The first step in assessing the effects of disease states on cognitive networks is to build a robust model of the said network in healthy subjects so that these models can then be applied to testing and understanding of the cognitive deficits produced by the disease state. Recently, we have applied ICA to language fMRI data in order to build models for semantic decision, verb generation, and story processing [29][32], and we are currently testing the effects of stroke on such models. The aim of this study was to perform a comprehensive examination of the network for visual memory encoding using ICA and GCA of fMRI data to determine the directionality of the information flow and build a viable model of visual memory encoding that can serve as the basis for testing the effects of epilepsy (e.g., temporal vs. extra-temporal) on such a network.

Methods

Participants

Forty healthy controls (39% female) aged 19–59 (mean age = 33) with no history of neurological disorders or memory complaints were recruited.
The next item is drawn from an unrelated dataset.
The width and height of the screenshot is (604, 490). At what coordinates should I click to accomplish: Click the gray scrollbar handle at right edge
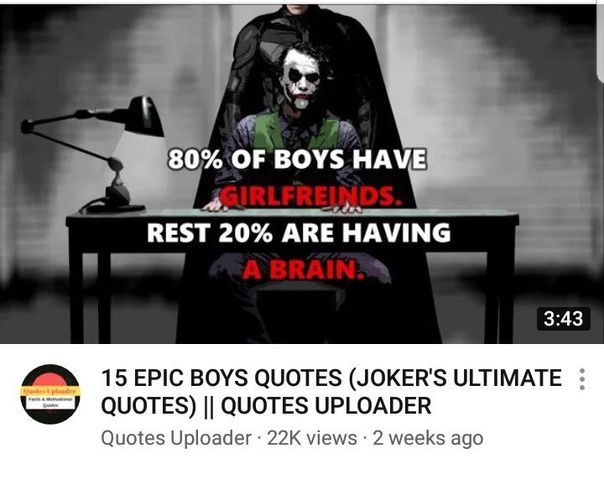(x=602, y=42)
All subjects were included in our previous analyses of this task using GLM to provide functionally-defined fMRI regions of interest (ROIs) for the analyses of fMRI data collected in patients with epilepsy [22], [33]. This study was approved by the Institutional Review Boards (IRB) at the University of Cincinnati and the University of Alabama at Birmingham and all participants provided written informed consent prior to enrollment. Data sharing permission has been obtained from the IRB and the raw data are available, upon request from the authors.

Functional MRI task

A block-design functional MRI scene encoding task was employed for the purpose of this study [33][35]. This task was used and described in our recent publication [22]. Briefly, during the active condition, participants were presented with stimuli that represented a balanced mixture of indoor (50%) and outdoor (50%) scenes that included both images of inanimate objects as well as pictures of people and faces with neutral expressions. Attention to the task was monitored by asking participants to indicate whether the scene was indoor or outdoor using a button box held in the right hand. Participants were also instructed to memorize all scenes for later memory testing. During the control condition, participants viewed pairs of scrambled images and were asked to indicate using the same button box whether both images in each pair were the same or not (50% of pairs contained the same images). Use of the control condition allowed for subtraction of visuo-perceptual, decision-making, and motor aspects of the task, with a goal of improved isolation of the memory encoding aspect of the active condition. Participants completed a practice run before entering the scanner in order to ensure full comprehension of the task. Practice items included five indoor/outdoor scenes as well as five scrambled pictures. Participants did not proceed to the scanner until they responded to all 10 images correctly. The paradigm included 14 alternating blocks of scrambled pictures (7 blocks) and scenes (7 blocks), starting with a block of scrambled pictures, for a total of 70 target pictures and 70 scrambled control pairs. The duration of the task was 7′15″. Each image was presented for 2.5 seconds, followed by a white blank screen for 0.5 seconds. Five whole brain volumes (15 seconds) were collected prior to initiating of the fMRI task run to allow for T2* equilibration – these volumes were discarded. Within 10–15 minutes of completing the scan, participants were administered a post-scan recognition test that included 60 indoor/outdoor scenes, with a balanced content of target and foil pictures. Foil pictures were chosen by matching contents and parameters of foil images to those presented in the scanner. Participants indicated whether they remembered seeing the picture in the scanner by pressing “Y” or “N” on a standard laptop keyboard (respectively “Yes” or “No”).

Functional MRI

Images were collected on a 4-Tesla Varian MRI scanner. For each participant, an anatomical T1 scan was first collected (TR = 13 ms; TE = 6 ms; FOV = 25.6×19.2×15.0; flip angle array of 3: 22/90/180 with a voxel size of 1×1×1 mm). Manual shimming was performed next and was followed by a multi-echo reference scan (MERS) collected for correction of geometric distortion and ghosting artifacts that occur at high field (Schmithorst et al., 2001). Then, fMRI scanning was completed in thirty 4-mm thick contiguous planes sufficient to encompass the apex of the cerebrum to the inferior aspect of the cerebellum in the adult brain using the following echo planar imaging (EPI) protocol: TR/TE = 3000/25 ms, FOV = 25.6×25.6 cm, matrix = 64×64 pixels, slice thickness = 4 mm, flip angle array: 85/180/180/90. Task stimuli were delivered using Psyscope 1.125 [36] running on an Apple Macintosh G3 computer. Subjects were equipped with a button box to record responses and to alert the MRI technologist to any problems if necessary. Head movement was minimized with the use of foam padding and head restraints.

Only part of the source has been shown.